Task prompt: Reproduce exactly the lines of the material beneath, from the line that contains "Open the Report button" to the line that contains "Open the 복지위기알림", both included, and no other lines.

Supplied data below:

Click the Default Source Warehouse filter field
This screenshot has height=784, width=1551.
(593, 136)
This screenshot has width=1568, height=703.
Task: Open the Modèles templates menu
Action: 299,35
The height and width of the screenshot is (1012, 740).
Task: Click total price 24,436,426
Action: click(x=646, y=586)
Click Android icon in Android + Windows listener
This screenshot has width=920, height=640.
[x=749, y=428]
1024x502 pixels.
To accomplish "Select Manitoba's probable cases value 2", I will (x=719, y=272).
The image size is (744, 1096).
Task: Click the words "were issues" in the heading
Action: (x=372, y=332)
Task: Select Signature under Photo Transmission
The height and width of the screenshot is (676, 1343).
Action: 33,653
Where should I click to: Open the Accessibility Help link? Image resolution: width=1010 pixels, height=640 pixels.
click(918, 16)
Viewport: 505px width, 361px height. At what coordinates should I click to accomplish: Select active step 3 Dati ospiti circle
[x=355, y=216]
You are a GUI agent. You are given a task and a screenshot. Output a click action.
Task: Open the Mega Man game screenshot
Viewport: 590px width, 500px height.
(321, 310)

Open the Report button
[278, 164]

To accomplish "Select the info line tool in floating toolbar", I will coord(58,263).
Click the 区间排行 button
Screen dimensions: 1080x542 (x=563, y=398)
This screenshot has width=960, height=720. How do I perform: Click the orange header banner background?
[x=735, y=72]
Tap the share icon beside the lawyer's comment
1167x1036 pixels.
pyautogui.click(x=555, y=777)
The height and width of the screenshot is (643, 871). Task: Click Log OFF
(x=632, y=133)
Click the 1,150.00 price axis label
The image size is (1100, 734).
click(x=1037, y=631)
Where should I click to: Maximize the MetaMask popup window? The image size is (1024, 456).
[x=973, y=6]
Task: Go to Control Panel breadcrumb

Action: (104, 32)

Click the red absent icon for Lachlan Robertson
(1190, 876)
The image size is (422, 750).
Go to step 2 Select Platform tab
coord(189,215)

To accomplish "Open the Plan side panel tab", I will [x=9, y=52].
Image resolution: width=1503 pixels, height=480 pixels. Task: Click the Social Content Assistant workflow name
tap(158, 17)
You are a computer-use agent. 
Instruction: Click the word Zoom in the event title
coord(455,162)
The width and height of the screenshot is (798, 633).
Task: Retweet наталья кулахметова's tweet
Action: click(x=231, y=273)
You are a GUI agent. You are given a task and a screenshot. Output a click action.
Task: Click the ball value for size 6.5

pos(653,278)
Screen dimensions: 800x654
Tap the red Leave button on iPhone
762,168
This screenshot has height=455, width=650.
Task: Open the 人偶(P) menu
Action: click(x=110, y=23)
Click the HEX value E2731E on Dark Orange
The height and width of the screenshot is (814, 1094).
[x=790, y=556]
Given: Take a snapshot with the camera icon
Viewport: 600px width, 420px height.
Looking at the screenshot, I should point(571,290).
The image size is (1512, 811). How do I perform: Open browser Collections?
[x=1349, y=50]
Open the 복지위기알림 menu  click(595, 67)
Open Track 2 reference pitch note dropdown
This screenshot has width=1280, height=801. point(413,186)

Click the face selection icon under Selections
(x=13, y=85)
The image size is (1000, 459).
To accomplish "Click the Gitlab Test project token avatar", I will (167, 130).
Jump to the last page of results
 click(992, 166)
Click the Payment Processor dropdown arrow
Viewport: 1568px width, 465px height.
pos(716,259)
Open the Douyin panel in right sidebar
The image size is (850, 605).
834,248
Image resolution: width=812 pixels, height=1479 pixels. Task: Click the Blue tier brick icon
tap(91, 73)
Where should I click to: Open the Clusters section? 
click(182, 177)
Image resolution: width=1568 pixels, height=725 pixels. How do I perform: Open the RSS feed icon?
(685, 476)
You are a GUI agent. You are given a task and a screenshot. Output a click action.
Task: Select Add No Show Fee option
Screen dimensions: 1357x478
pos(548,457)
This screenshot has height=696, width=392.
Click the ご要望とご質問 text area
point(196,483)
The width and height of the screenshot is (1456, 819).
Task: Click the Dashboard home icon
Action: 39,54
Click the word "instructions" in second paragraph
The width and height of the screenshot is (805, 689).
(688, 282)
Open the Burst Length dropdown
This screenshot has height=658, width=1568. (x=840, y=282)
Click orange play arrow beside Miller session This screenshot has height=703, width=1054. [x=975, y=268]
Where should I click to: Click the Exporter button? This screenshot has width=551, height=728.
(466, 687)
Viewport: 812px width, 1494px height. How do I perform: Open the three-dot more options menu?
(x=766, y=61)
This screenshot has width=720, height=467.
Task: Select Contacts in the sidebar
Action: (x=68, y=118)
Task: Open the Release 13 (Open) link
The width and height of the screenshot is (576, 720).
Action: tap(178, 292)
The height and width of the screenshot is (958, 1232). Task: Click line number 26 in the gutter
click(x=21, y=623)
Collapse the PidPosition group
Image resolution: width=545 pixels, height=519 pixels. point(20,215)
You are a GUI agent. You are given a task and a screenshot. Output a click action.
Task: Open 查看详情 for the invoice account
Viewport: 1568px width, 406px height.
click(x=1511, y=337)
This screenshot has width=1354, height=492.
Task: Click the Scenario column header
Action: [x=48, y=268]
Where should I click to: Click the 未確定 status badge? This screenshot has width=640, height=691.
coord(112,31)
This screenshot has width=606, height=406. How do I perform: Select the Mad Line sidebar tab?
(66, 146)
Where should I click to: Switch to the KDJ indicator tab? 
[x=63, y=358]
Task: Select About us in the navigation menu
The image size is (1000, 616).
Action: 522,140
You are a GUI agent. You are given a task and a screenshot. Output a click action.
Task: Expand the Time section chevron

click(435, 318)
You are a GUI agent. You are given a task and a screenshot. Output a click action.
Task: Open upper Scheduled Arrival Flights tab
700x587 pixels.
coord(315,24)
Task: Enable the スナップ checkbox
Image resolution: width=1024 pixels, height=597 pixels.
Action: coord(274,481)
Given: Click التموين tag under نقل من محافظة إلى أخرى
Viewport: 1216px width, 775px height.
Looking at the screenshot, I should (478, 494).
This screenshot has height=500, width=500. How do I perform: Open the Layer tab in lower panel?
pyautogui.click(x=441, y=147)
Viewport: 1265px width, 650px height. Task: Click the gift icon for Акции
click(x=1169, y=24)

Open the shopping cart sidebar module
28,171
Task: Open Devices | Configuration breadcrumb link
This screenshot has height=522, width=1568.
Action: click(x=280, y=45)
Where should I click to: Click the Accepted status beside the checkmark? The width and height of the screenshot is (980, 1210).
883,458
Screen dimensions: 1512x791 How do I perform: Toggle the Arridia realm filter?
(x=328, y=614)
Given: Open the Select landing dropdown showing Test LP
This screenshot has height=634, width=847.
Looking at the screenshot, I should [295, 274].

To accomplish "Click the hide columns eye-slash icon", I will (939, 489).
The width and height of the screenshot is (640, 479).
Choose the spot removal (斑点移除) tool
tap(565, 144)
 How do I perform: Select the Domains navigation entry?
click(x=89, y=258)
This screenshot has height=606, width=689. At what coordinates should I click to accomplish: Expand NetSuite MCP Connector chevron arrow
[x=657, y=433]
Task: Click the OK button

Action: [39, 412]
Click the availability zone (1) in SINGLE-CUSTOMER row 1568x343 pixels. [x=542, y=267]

End of Supplied data.

Result:
Open the Report button
[278, 164]

To accomplish "Select the info line tool in floating toolbar", I will coord(58,263).
Click the 区间排行 button
Screen dimensions: 1080x542 (x=563, y=398)
This screenshot has width=960, height=720. How do I perform: Click the orange header banner background?
[x=735, y=72]
Tap the share icon beside the lawyer's comment
1167x1036 pixels.
pyautogui.click(x=555, y=777)
The height and width of the screenshot is (643, 871). Task: Click Log OFF
(x=632, y=133)
Click the 1,150.00 price axis label
The image size is (1100, 734).
click(x=1037, y=631)
Where should I click to: Maximize the MetaMask popup window? The image size is (1024, 456).
[x=973, y=6]
Task: Go to Control Panel breadcrumb

Action: (104, 32)

Click the red absent icon for Lachlan Robertson
(1190, 876)
The image size is (422, 750).
Go to step 2 Select Platform tab
coord(189,215)

To accomplish "Open the Plan side panel tab", I will [x=9, y=52].
Image resolution: width=1503 pixels, height=480 pixels. Task: Click the Social Content Assistant workflow name
tap(158, 17)
You are a computer-use agent. 
Instruction: Click the word Zoom in the event title
coord(455,162)
The width and height of the screenshot is (798, 633).
Task: Retweet наталья кулахметова's tweet
Action: click(x=231, y=273)
You are a GUI agent. You are given a task and a screenshot. Output a click action.
Task: Click the ball value for size 6.5

pos(653,278)
Screen dimensions: 800x654
Tap the red Leave button on iPhone
762,168
This screenshot has height=455, width=650.
Task: Open the 人偶(P) menu
Action: click(x=110, y=23)
Click the HEX value E2731E on Dark Orange
The height and width of the screenshot is (814, 1094).
[x=790, y=556]
Given: Take a snapshot with the camera icon
Viewport: 600px width, 420px height.
Looking at the screenshot, I should point(571,290).
The image size is (1512, 811). How do I perform: Open browser Collections?
[x=1349, y=50]
Open the 복지위기알림 menu  click(595, 67)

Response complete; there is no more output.